When Granville Redmond (1871–1935) was a child, like so many in the nineteenth century, he caught scarlet fever, which left him profoundly deaf. The Redmond family then moved to San Jose, California, which enabled the young Granville to study at the California School for the Deaf, where he learned to sign. It was there that his drawing and painting skills were recognised, and on graduation he studied at the California School of Design, in San Francisco. That, and his friend Gottardo Piazzoni, were his making.
Piazzoni was a Tonalist landscape painter, whose large murals for the headquarters of the San Francisco Public Library are now in the M. H. de Young Memorial Museum. Beside artistic influence and close friendship, Piazzoni was a personal friend of Charlie Chaplin, the silent movie star, and introduced Redmond to him.
Artistically, Redmond’s break came in 1893 when he won a scholarship to study in Paris. His teachers there, at the Académie Julian, were Jean-Paul Laurens and Jean-Joseph Benjamin-Constant, both old-school artists in the academic style. Before he returned to settle in Los Angeles, Redmond had a landscape accepted for the Salon in Paris.
Redmond’s early paintings are in Tonalist style, with muted colours. His Coastal Storm from 1905 contrasts the wind and heavy rain sweeping in from the right with the distant view of the coast in much fairer conditions. He appears to have used fine scratching in the diagonals of the falling rain.
Sailboats on Calm Seas is a small oil sketch from 1906 with masterly modelling of wavesplash at the bows of the yacht. His colours remain muted.
In the years before the First World War, Redmond helped Charlie Chaplin improve his skills of expression using body language. As Chaplin rose to fame, the actor became his patron, providing him with a studio on the movie lot, buying his paintings, and he gave him roles in seven of his silent movies between 1918 and 1931, when he played a sculptor in City Lights.
In 1908, he moved to Monterey County, where he’d often spent the summer, then two years later moved north to San Mateo.

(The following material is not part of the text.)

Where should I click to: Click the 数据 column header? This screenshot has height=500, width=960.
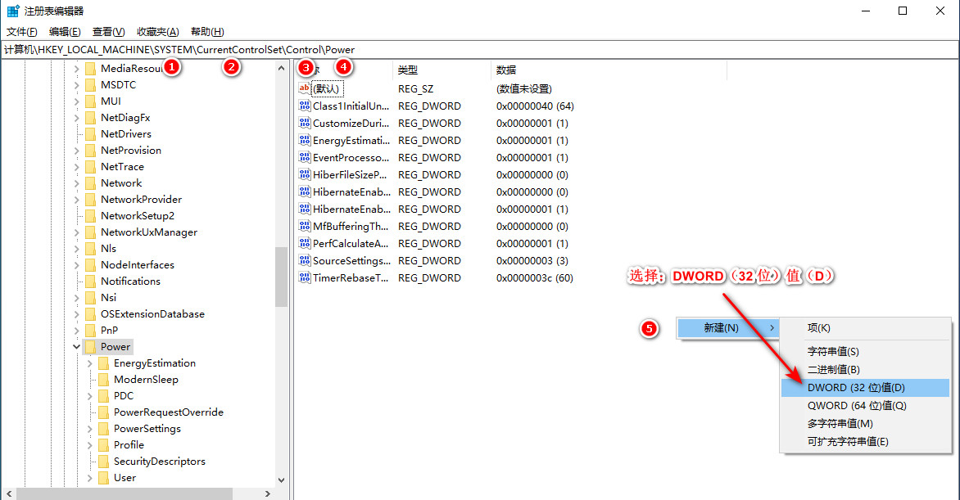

His move from Tonalism to Impressionism seems to have become most obvious in his paintings from 1911.
The colours in his Shepherd Herding Sheep in a Misty Landscape from 1911 are still muted, although the light is starting to break through the mist.
Morning on the Pacific (1911) appears to be an intermediate step, in this painterly view of the sea. My only puzzle here is that the title clearly establishes the time of day as morning, but the direction of view appears to be to the west, where you’d expect the sun to be in the later afternoon.
Then A Field of California Poppies (1911) erupts into a richly coloured carpet of California or Golden Poppies, the state flower associated with the Golden State, and the Gold Rush. There are also a few smaller patches of what may be the large-leaved or purple lupine.
The following year came this Pastoral Scene at Sunset (1912).
In 1918, Redmond returned to Los Angeles to live.
Blue Flowers from 1919 is more Impressionist, with small marks of paint building up what appears to be a large area of purple lupines up in the hills.
Redmond painted several nocturnes, including this of the Catalina Island Coast under a Moonlit Sky in 1920. Catalina, or Santa Catalina, Island is about 35 km (22 miles) off the coast of California, south of Los Angeles, from where the artist seems to have visited on several occasions.
Redmond’s sky is formed from innumerable short, fine brushstrokes in apparently random directions, and gives the effect of the atmospheric buzz of small insects. It appears quite distinctive, and contrasts with the dark mass of rock.
Steamer leaving Avalon, Catalina Island (1920) is a small and painterly sketch in oils on cardboard which Redmond made during his visits to the island.
The small town (officially a city!) of Avalon is situated on its natural harbour, and has grown from tents and three wooden huts in 1883 to a modern resort which now attracts a million visitors every year. Its development for tourists started in the late 1880s, but when Redmond visited in 1920 it had recently been purchased by the chewing gum magnate William Wrigley, Jr, who opened a casino there in 1929.
Malibu Coast, Spring from about 1929 shows the 21 mile beach of this coastal resort thirty miles to the west of central Los Angeles, in the summer with golden poppies and purple lupines in full flower. At this time, Malibu was only just starting development, with the small Malibu Colony and a ceramic tile factory which had been funded by May K Rindge, the owner of the land.
Redmond’s undated Valley Splendor is another fine landscape from further inland.
Granville Redmond died in Los Angeles in 1935. Although he was one of the early California Impressionists, and well-known in his day, there doesn’t appear to have been even a chapter written about his art.